Через два месяца, возвратившись на родину, заметил на теле розовые папулы. С ужасом подумал о сифилисе, но тут же отверг эту мысль. И только спустя месяц пошел по чьему-то совету к знахарю – так называемому «тибетскому» врачу, который лечил травами от всех болезней. Тот обнаружил сифилис, но успокоил больного и дал настой из трав. Травы как будто помогли. Скоро все исчезло, архитектор успокоился.
Видя, что признаки болезни больше не появляются, архитектор стал сомневаться в диагнозе. Затем постепенно уверил себя, что это была ошибка врача, и перестал думать о неприятном случае.
Все последующие годы много работал, по его проектам было выстроено несколько хороших зданий.
Архитектору было сорок семь лет, когда сослуживцы стали замечать какие-то странные изменения в его характере и поведении. Прежде подтянутый, хорошо одетый, тактичный, вежливый, он стал неряшливым и часто необъяснимо грубым. Как-то около кассы театра в присутствии знакомых дам рассказал неприличный анекдот. Стал плохо спать, чувствовал некоторый упадок энергии, какую-то расслабленность, неспособность заниматься умственной работой, но был, как всегда, весел и шутлив. Незначительные промахи в работе не беспокоили его и вызывали только беспечную усмешку.
Обратиться к врачу заставили родственники. Считая свое состояние результатом переутомления, архитектор убедил в этом и врачей курортной комиссии.
Осмотрев больного, врачи обнаружили симптомы нервного переутомления, которые, как правило, сходны между собой при самых различных нервных болезнях. Архитектор на первый взгляд больше всего нуждался в курортном лечении. И, действительно, по возвращении с курорта он выглядел физически поздоровевшим.
Но вот однажды в беседе с товарищами он заявил, что собирается строить виллу из розового мрамора недалеко от греческого Акрополя. Вечером, придя домой, он сделал бутерброд из хлеба с жидким мылом и стал его есть, уверяя жену, что от этого улучшается работа кишечника. Архитектора поместили в больницу.
В результате исследований выяснилось, что у больного прогрессивный паралич – следствие давно перенесенного сифилиса.
Какая страшная повесть! Как внимателен должен быть врач к больному.
«Внимание к больному будет моим главным правилом!»– обещала я себе.
Прежде, когда я слышала о прогрессивном параличе, мне представлялось, что это означает полную неподвижность. Теперь я поняла, что в основе лежит прогрессирующий процесс в мозгу, ведущий к слабоумию, что является результатом поражения коры головного мозга – органа сложного и тонкого, уравновешивающего организм с окружающей средой.

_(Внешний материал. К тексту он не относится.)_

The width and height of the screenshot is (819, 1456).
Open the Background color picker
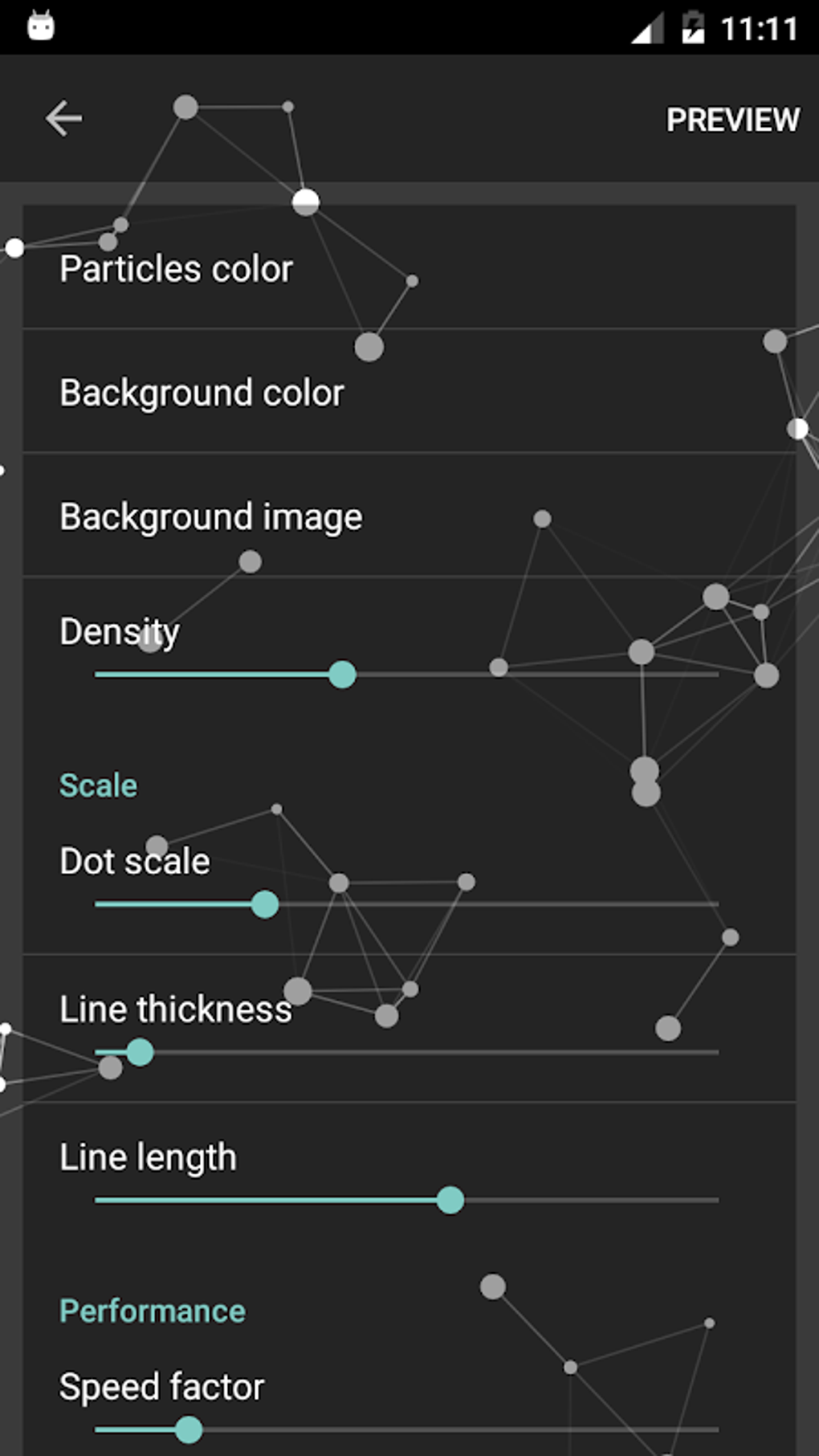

Мне стало понятной сущность прогрессивного паралича. Постепенно разрушаются нервные клетки и кора головного мозга. У человека утрачиваются прежде всего самые тонкие, высшие этические и моральные свойства личности, чуткость по отношению к окружающим, стыдливость, критика своих действий.
– Что же, архитектор таким и останется? – с трепетом спросила я Анну Ивановну Миронову.
– Нет, мы его начали лечить.
– А как?
Анна Ивановна улыбнулась моему нетерпению и ответила: – Таких больных лечат гипертермическим методом – высокой температурой. Мы прививаем им трехдневную малярию – берем несколько кубиков крови у больного малярией и впрыскиваем под кожу. После десяти – двенадцати приступов с высокой температурой малярию излечивают с помощью хинина, а затем проводят специфическое против сифилиса лечение, например бийохинолом. Высокая температура ослабляет возбудителей болезни, и дальнейшее специфическое лечение уже дает успех.